I take the delicate piece of jewelry from him and hold it in my hand.

I close it in my fist. It’s been a decade since my father wrapped my last bracelet around my wrist. Receiving this gift from War … it feels less like my father’s gone.

“Thank you,” I say softly. “I love it.”

War helps me fit the bracelet on my wrist, right next to my other one.

I stare at the two pieces of jewelry the horseman gave me today, and I almost say it.

I love you.

My eyes move up to War.

I love you.

He would be thrilled to hear those words.

I part my lips. “What will happen to us?” I say instead, chickening out at the last minute.

Lately, I’ve been thinking about the future. Our future. Not just what will happen in the next week or month, but where we’ll be years into the future.

“What do you mean?” War asks.

“Where do you see our lives going?” Now that there’s a baby and War’s ways are changing, the future is one great, looming uncertainty.

“Wife, we will live just as millions of others have—in love until a ripe old age.”

There’s only one problem with that. “But you’re immortal, and I’m not.”

“That means nothing.” Still, War frowns, and I know he’s thinking about it all the same.

“It will,” I insist.

I’m twenty-two now, but I won’t always be. Eventually my youth will bleed away into brittle bones and sagging skin. Meanwhile, what will War look like? Will he remain unchanged, his body still muscular and virile? I can’t imagine him any other way.

And if he didn’t age, what then? What would happen when I was elderly and my husband was still this raw, masculine force of nature? Would we still be together? Could we still be together?

And even if we were—

“Eventually I would die,” I say, “and you wouldn’t.”

What then would happen to War? And what would happen to the world? The horseman’s vow might end with my death. Would he then return to his old ways and pick up where he left off?

“You spoke once of faith,” War says, interrupting my thoughts. “Perhaps now is the time to have faith in me. All will be alright, Miriam. I vow it.”

By the time I wake the next morning, War is gone.

A chill moves over me. The horseman has left early before, but that was back when he plotted with his men. He doesn’t do that so much anymore.
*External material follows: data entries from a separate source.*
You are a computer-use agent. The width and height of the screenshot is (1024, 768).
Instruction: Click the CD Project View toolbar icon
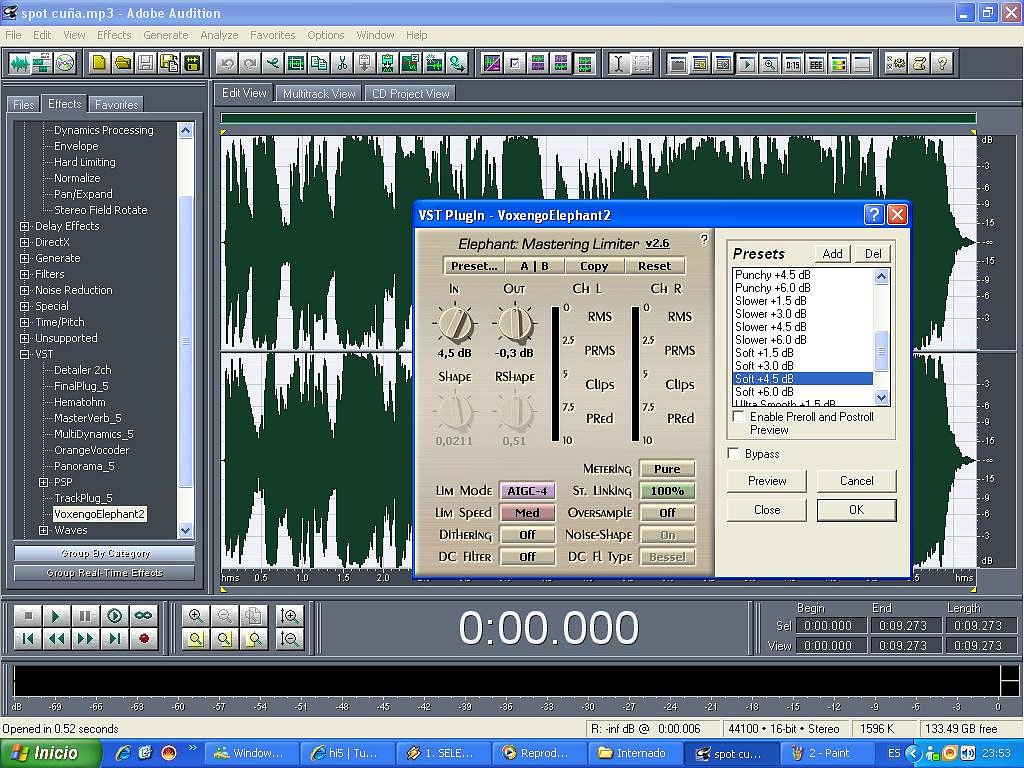[x=66, y=63]
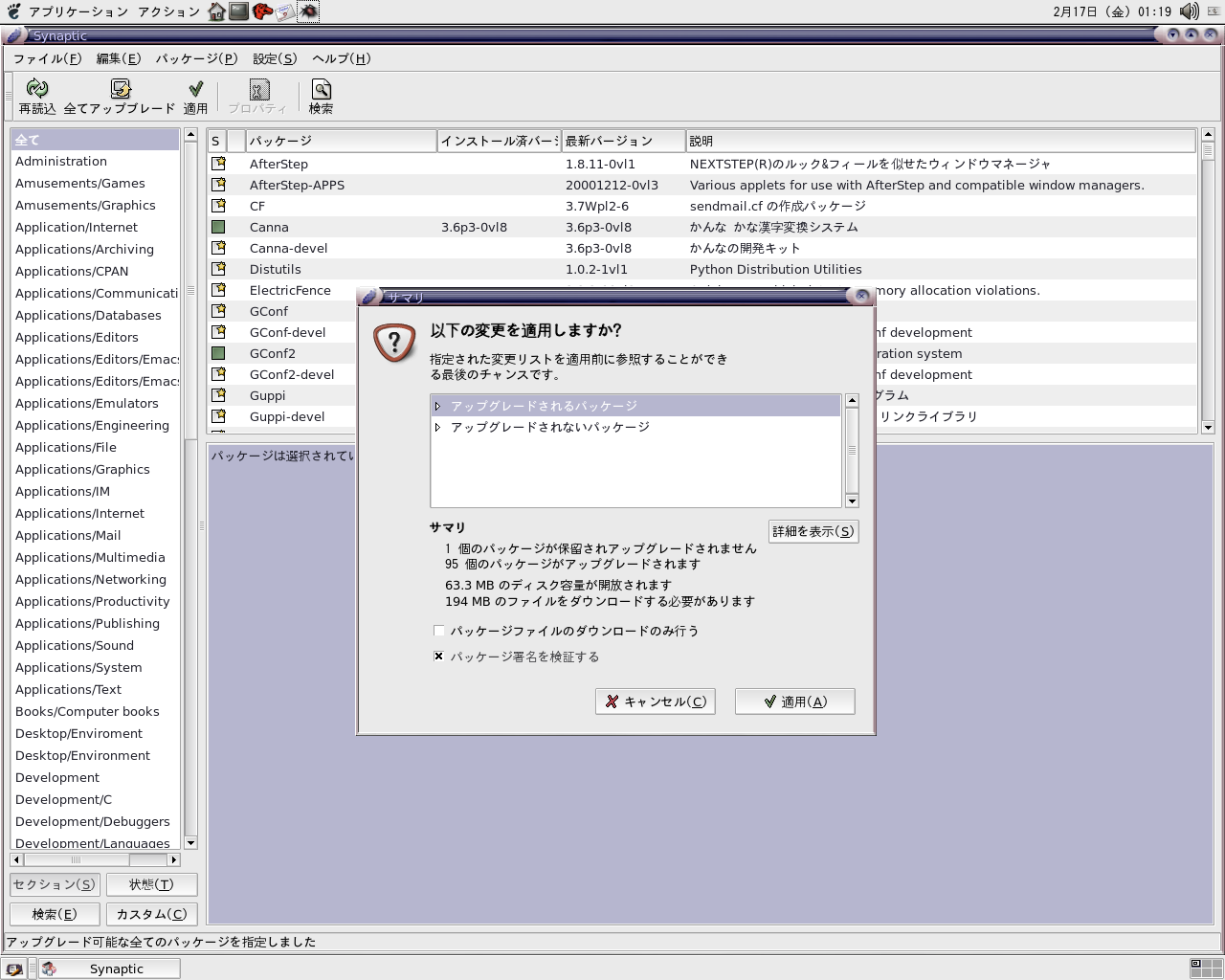Click the Reload (再読込) toolbar icon
The width and height of the screenshot is (1225, 980).
tap(37, 90)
I get dressed and force down a little food—my morning sickness actually seems to be going away—and then I leave the tent. Already the sounds of the living are filling the campsite.

I wander around until I spot War. He stands on the edge of camp, petting Deimos along his muzzle. The horseman’s dark hair flutters in the desert wind.

He doesn’t notice me until I come right up to his side. When he does eventually see me, he smiles. His expression is so free of violence that he could almost pass for a man.

You rip bits of his otherness away and then he becomes like the rest of us.

I don’t know if I want him to become like the rest of us. I like his strangeness.

But maybe I get to still have that strangeness, just without the bloodshed.